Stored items
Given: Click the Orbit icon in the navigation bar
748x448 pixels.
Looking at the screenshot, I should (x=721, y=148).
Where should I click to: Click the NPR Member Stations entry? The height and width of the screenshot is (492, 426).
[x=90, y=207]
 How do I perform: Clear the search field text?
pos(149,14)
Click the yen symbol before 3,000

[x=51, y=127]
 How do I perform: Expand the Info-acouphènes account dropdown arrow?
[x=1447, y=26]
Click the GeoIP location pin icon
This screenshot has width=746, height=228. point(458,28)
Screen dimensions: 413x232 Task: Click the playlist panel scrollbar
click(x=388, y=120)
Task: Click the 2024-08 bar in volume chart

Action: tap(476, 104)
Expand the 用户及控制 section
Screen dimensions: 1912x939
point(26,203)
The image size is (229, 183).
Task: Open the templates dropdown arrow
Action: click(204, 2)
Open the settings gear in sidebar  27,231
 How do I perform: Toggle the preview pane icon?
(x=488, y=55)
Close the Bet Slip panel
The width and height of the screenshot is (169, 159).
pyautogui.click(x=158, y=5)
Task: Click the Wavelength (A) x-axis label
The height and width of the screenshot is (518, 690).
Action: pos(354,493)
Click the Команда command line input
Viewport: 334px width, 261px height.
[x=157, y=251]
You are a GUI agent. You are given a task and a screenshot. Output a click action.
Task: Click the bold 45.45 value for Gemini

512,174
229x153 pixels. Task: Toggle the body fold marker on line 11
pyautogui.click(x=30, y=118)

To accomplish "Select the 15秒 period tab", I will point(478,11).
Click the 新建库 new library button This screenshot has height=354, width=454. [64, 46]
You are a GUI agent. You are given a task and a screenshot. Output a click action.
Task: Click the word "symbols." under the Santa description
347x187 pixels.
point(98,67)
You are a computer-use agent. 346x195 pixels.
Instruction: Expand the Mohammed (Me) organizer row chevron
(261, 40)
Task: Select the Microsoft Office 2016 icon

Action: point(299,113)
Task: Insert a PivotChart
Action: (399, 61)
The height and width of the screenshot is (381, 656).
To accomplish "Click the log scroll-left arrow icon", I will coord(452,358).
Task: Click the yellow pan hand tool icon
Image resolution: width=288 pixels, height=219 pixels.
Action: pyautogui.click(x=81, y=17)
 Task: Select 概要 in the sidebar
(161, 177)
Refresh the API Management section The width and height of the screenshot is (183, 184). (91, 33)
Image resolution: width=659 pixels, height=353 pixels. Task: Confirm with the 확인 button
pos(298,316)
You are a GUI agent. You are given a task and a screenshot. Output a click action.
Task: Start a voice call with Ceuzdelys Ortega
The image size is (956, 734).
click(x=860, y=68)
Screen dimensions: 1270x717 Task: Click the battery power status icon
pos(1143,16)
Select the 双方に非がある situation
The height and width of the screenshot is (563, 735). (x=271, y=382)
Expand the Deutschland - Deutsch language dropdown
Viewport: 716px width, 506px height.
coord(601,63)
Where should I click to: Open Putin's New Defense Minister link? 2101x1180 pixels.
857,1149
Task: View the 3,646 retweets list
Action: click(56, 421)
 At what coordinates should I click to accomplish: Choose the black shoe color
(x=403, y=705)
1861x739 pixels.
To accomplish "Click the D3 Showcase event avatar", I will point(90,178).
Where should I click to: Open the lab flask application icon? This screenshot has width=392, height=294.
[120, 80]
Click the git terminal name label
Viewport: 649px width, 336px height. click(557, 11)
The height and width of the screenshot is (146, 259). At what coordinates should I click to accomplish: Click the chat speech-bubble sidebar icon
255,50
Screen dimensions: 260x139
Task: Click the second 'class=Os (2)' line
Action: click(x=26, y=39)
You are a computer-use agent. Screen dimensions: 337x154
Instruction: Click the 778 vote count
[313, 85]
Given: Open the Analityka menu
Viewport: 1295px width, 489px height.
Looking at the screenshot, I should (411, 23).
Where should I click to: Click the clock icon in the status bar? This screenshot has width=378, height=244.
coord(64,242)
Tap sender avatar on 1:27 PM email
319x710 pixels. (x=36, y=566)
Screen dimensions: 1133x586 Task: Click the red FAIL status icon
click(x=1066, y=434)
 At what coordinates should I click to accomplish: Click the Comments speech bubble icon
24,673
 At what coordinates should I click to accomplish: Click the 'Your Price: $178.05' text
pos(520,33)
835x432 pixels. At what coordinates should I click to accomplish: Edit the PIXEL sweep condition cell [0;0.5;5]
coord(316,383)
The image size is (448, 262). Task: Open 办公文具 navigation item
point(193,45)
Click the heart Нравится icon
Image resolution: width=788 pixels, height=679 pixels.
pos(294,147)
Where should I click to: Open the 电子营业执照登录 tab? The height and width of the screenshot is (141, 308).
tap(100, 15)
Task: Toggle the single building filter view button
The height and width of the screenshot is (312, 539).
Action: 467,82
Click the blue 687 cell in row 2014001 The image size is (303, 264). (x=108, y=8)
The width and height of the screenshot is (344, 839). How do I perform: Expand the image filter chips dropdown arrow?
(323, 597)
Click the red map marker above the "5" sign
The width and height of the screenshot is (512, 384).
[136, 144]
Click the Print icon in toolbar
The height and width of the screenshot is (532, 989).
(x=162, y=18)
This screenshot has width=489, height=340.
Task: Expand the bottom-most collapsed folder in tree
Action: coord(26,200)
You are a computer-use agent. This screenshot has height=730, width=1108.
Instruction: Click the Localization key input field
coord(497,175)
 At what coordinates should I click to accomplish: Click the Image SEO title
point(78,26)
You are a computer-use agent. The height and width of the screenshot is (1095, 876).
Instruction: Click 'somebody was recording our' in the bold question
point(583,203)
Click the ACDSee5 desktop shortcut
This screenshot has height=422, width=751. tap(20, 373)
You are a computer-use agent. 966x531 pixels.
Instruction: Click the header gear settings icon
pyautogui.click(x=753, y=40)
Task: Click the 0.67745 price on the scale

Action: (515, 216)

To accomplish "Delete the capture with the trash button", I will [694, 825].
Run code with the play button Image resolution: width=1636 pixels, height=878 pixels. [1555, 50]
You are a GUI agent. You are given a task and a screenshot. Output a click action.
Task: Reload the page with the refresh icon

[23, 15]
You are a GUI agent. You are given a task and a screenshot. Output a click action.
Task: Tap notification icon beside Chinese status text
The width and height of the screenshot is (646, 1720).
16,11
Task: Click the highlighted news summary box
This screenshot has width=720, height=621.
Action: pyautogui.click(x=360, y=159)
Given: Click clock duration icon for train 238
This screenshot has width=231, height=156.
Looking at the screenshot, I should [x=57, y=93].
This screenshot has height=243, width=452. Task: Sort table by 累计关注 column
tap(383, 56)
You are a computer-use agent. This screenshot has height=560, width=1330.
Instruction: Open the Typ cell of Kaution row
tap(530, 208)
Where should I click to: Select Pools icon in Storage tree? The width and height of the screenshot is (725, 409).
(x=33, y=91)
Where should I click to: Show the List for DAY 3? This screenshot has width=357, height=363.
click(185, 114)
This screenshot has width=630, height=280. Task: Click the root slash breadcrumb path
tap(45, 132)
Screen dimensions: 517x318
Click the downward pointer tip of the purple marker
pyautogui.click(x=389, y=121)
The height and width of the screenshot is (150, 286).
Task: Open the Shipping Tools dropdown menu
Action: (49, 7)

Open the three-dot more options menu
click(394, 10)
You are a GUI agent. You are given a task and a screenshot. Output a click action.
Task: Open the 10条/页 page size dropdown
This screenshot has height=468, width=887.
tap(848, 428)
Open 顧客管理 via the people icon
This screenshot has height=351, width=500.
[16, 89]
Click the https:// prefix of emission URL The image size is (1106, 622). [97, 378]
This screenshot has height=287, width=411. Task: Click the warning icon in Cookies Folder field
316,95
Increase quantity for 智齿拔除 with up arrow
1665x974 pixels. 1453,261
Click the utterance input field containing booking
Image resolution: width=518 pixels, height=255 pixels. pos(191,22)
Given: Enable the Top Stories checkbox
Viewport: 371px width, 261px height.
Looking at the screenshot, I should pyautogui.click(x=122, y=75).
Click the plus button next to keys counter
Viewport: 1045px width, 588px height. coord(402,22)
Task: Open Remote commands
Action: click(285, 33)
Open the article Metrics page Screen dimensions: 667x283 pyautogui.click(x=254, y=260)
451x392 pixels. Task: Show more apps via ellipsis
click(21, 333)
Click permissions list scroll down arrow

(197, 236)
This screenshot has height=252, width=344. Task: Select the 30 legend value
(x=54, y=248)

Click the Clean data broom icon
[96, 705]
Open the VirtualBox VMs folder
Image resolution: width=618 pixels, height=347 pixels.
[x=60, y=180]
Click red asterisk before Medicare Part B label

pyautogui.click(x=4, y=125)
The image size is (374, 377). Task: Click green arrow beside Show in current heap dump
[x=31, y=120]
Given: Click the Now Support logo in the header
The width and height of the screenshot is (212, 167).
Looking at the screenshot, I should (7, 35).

→ **WHAT THE TASK REQUIRES**:
Please give an exact copy of the lines above, beginning with the line containing "Image SEO title" and running through the line containing "Run code with", and of no other lines.

→ **RESPONSE AREA**:
 At what coordinates should I click to accomplish: Click the Image SEO title
point(78,26)
You are a computer-use agent. The height and width of the screenshot is (1095, 876).
Instruction: Click 'somebody was recording our' in the bold question
point(583,203)
Click the ACDSee5 desktop shortcut
This screenshot has height=422, width=751. tap(20, 373)
You are a computer-use agent. 966x531 pixels.
Instruction: Click the header gear settings icon
pyautogui.click(x=753, y=40)
Task: Click the 0.67745 price on the scale

Action: (515, 216)

To accomplish "Delete the capture with the trash button", I will [694, 825].
Run code with the play button Image resolution: width=1636 pixels, height=878 pixels. [1555, 50]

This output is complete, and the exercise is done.